▸ **Input for this task**
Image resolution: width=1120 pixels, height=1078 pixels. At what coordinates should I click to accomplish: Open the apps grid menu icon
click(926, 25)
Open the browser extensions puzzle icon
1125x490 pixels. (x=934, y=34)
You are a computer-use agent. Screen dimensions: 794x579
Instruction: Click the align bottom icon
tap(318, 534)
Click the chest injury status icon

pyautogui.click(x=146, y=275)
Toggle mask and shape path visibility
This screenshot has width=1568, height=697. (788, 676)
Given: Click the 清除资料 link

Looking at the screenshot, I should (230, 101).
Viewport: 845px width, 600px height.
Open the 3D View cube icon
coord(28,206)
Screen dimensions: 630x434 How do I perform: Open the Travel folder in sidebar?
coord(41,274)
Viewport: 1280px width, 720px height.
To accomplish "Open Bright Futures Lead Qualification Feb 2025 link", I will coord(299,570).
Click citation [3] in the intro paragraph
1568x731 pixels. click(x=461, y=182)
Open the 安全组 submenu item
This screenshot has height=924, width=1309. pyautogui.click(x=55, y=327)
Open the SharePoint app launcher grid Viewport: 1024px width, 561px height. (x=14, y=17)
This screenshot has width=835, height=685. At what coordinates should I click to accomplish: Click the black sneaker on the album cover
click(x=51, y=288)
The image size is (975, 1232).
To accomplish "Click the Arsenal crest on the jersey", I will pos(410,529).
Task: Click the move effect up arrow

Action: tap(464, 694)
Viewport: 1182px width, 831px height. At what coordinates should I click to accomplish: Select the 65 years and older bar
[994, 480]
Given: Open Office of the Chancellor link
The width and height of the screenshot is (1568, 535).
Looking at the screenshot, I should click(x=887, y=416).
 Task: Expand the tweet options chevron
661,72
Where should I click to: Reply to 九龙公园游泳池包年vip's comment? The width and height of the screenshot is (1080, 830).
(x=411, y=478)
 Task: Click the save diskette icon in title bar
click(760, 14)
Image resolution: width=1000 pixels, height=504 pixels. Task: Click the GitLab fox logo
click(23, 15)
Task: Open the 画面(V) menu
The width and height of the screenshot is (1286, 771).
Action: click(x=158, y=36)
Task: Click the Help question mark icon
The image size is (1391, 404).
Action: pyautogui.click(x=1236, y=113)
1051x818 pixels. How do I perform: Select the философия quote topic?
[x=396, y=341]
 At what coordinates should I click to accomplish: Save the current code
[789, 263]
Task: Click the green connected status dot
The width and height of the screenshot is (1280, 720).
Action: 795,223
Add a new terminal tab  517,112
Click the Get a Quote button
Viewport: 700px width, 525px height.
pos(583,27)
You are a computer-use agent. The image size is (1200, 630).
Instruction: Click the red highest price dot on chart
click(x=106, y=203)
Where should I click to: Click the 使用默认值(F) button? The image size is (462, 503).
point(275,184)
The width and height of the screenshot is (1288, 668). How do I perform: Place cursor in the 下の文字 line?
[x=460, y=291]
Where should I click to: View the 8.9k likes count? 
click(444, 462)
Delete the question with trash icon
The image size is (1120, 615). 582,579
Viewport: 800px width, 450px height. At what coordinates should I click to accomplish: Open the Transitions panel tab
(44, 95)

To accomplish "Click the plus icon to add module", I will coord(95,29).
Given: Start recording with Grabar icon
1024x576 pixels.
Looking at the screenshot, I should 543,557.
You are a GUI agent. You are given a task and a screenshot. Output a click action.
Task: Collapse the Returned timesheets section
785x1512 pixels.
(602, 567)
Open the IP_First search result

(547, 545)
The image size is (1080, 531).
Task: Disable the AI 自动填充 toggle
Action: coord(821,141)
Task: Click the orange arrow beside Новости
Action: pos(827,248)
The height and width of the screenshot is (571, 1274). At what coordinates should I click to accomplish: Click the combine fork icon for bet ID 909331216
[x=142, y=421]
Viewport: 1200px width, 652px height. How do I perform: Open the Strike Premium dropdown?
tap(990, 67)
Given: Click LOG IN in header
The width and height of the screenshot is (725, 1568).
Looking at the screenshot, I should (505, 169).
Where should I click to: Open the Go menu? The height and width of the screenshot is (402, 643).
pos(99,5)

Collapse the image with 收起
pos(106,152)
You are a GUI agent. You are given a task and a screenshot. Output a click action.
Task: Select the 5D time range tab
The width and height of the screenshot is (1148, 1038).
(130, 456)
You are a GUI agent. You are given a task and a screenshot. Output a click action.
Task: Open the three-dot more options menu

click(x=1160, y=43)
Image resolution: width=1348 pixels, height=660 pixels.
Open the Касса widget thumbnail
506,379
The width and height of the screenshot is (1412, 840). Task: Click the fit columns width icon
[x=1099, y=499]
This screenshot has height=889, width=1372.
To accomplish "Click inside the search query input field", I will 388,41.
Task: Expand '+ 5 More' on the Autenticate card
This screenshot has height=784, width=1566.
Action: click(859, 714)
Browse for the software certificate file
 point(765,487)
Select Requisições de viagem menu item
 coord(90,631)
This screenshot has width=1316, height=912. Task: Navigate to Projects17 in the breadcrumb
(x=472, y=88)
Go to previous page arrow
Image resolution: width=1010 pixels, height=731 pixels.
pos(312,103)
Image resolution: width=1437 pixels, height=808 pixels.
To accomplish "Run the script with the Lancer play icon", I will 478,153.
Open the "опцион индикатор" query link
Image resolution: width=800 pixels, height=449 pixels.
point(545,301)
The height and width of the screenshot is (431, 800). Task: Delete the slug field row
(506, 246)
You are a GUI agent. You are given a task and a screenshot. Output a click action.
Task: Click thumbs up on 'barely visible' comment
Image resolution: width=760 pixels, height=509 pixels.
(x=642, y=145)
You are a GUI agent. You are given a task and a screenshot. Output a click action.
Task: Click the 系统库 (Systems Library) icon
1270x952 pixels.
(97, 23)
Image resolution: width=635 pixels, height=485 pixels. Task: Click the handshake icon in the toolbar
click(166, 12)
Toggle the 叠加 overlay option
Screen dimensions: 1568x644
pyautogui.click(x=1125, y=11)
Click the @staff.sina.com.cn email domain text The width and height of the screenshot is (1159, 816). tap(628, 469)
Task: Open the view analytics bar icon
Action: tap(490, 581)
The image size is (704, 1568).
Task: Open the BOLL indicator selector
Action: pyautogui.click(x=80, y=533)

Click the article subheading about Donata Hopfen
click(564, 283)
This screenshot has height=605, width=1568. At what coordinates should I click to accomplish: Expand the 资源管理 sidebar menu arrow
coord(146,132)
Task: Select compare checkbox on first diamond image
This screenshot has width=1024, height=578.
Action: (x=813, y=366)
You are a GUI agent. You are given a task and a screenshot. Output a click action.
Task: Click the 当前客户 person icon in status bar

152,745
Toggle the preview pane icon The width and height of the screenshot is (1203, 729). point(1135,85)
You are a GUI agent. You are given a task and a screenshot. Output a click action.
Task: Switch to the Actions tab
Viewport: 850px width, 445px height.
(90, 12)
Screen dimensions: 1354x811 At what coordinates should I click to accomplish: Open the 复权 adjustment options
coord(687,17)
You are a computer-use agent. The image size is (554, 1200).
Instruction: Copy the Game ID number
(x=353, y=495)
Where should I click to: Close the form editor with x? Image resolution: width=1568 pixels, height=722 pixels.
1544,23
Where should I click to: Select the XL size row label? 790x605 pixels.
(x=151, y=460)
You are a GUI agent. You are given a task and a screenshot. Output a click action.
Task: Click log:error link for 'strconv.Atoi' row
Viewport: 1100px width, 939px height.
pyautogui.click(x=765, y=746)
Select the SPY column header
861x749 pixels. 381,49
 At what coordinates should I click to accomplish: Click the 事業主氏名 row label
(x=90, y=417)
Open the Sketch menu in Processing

▸ **What you should do**
Copy out every line from the records that has the word "will".

▸ **Task solution**
To accomplish "Open Bright Futures Lead Qualification Feb 2025 link", I will coord(299,570).
To accomplish "Click the Arsenal crest on the jersey", I will pos(410,529).
To accomplish "Click the plus icon to add module", I will coord(95,29).
To accomplish "Click inside the search query input field", I will 388,41.
To accomplish "Run the script with the Lancer play icon", I will 478,153.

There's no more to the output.